Wild Style (Charlie Ahearn, 1983)

Steve Spence
Updated: 02 September 2016

Summary

Wild Style is a hybrid—it is both a fictional film musical and a documentary. IMDB includes a nice summary:

Legendary New York graffiti artist Lee Quinones plays the part of Zoro, the city's hottest and most elusive graffiti writer. The actual story of the movie concerns the tension between Zoro's passion for his art and his personal life, particularly his strained relationship with fellow artist Rose. But this isn't why one watches Wild Style—this movie is *the* classic hip-hop flick, full of great subway shots, breakdancing, freestyle MCing and rare footage of one of the godfathers of hip-hop, Grandmaster Flash, pulling off an awesome scratch-mix set on a pair of ancient turntables.

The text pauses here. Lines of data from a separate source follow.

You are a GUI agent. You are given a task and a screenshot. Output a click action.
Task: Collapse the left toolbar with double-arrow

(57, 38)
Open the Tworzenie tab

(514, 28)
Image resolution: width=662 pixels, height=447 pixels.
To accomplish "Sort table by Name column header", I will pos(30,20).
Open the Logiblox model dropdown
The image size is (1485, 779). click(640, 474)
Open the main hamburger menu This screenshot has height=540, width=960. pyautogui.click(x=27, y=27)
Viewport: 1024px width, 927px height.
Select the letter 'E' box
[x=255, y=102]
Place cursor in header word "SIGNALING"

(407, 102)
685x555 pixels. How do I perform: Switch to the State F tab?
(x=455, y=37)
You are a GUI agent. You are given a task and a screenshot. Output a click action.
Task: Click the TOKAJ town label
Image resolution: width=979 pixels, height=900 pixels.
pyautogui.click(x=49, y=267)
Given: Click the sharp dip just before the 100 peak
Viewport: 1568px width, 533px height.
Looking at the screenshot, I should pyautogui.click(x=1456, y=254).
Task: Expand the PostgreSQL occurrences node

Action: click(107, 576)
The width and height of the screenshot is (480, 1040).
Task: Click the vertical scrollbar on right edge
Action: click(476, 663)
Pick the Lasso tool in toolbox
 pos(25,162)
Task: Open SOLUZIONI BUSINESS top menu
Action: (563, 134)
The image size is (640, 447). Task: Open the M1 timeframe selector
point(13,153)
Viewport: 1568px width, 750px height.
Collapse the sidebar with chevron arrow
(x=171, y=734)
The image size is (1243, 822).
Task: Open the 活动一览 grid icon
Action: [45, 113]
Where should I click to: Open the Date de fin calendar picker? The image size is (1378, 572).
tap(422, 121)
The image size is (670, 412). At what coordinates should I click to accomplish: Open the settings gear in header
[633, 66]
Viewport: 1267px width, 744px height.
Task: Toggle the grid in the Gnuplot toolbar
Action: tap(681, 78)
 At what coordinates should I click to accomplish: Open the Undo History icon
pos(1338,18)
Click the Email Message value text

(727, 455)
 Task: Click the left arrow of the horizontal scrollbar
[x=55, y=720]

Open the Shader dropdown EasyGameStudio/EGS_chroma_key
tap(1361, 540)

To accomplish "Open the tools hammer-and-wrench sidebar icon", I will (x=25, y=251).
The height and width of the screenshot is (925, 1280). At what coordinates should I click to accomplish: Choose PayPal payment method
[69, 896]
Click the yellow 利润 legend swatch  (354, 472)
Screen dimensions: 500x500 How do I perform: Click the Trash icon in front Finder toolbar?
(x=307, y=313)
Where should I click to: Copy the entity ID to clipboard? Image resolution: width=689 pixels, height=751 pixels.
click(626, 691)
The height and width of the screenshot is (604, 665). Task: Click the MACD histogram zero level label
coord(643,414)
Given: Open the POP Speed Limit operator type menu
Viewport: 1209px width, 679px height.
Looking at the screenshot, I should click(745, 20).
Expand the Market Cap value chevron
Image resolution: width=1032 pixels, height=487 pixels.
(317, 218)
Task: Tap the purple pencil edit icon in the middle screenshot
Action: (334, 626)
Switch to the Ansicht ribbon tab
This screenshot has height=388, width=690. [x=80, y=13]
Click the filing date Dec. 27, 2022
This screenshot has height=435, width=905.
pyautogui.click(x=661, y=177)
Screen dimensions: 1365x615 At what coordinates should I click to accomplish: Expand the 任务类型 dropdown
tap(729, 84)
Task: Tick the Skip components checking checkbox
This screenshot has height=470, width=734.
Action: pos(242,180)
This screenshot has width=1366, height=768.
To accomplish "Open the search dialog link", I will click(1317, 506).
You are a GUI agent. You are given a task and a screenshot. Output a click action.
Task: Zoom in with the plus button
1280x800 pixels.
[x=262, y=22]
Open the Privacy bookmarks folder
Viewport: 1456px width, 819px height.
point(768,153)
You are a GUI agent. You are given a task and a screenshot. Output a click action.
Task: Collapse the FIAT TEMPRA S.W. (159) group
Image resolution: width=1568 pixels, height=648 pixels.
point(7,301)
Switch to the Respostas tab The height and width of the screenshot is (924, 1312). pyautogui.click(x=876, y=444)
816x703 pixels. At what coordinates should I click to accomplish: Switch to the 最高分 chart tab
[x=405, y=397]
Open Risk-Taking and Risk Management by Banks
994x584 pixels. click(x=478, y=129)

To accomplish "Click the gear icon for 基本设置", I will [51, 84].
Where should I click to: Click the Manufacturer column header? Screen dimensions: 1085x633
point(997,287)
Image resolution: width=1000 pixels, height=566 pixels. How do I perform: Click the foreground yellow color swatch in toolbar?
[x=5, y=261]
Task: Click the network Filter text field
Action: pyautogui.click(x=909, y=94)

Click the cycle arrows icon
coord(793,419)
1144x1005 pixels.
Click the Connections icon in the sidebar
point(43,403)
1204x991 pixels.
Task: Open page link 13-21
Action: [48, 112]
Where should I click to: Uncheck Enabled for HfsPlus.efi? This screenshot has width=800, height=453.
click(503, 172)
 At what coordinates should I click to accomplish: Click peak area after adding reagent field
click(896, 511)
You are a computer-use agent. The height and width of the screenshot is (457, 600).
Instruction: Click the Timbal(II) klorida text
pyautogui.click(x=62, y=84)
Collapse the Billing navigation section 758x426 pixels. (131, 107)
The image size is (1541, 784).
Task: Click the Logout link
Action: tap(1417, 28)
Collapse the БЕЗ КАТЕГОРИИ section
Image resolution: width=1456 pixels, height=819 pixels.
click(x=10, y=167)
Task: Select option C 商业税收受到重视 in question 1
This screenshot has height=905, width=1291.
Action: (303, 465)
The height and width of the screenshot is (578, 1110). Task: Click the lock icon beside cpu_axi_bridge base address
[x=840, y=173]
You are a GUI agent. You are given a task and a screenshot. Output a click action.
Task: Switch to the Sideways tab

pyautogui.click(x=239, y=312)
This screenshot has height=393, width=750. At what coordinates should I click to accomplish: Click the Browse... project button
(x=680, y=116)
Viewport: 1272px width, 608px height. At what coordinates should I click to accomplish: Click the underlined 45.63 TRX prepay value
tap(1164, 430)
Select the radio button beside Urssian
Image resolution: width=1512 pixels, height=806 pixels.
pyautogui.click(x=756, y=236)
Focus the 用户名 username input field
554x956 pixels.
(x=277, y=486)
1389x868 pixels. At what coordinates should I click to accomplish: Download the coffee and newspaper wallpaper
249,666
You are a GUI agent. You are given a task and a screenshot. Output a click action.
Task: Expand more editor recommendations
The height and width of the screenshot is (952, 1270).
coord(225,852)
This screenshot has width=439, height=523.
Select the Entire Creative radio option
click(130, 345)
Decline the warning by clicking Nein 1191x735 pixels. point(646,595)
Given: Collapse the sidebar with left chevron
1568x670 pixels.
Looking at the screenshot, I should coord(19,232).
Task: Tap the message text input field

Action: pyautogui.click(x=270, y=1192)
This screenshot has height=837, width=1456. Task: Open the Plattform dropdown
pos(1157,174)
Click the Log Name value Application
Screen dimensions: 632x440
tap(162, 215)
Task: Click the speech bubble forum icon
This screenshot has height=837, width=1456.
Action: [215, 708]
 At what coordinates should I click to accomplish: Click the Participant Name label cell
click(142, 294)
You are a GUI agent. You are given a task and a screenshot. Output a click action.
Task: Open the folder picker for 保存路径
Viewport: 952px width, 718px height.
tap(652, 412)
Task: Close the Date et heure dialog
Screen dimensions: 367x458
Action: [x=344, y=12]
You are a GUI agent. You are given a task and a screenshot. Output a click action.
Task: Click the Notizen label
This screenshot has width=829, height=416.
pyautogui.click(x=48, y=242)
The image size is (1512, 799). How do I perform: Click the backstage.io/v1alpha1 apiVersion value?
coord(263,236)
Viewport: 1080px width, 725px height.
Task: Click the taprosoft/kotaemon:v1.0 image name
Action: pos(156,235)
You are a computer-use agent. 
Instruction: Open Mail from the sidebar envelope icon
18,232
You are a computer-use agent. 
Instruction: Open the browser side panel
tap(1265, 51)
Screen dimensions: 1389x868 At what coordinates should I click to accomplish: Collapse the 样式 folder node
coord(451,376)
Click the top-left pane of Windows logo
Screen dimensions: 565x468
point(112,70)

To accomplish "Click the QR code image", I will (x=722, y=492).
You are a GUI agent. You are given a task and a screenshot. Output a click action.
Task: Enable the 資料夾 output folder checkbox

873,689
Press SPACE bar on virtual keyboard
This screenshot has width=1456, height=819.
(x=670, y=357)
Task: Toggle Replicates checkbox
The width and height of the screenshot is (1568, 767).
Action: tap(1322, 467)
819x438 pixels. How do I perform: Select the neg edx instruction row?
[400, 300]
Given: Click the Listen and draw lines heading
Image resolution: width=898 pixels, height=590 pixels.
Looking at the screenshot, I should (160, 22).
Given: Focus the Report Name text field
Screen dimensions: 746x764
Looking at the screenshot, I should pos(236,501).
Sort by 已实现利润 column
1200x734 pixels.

A must-see for anyone interested in hip-hop music and culture.

The 4 Elements

As IMDB's summary suggests, Wild Style is a document of some of hip-hop's earliest and most innovative artists, including masters of all four elements: DJing, MCing, b-boying, and graffiti writing.

DJ Grandmaster Flash, b-boys Rock Steady Crew, and graffiti writer George Quinones

MCs the Cold Crush Brothers and the Rock Steady Crew

Graffiti Writing

The film's protagonist is a graffiti writer named Raymond, who tags as "Zoro." He is played by real-life graffiti writer George Quinones.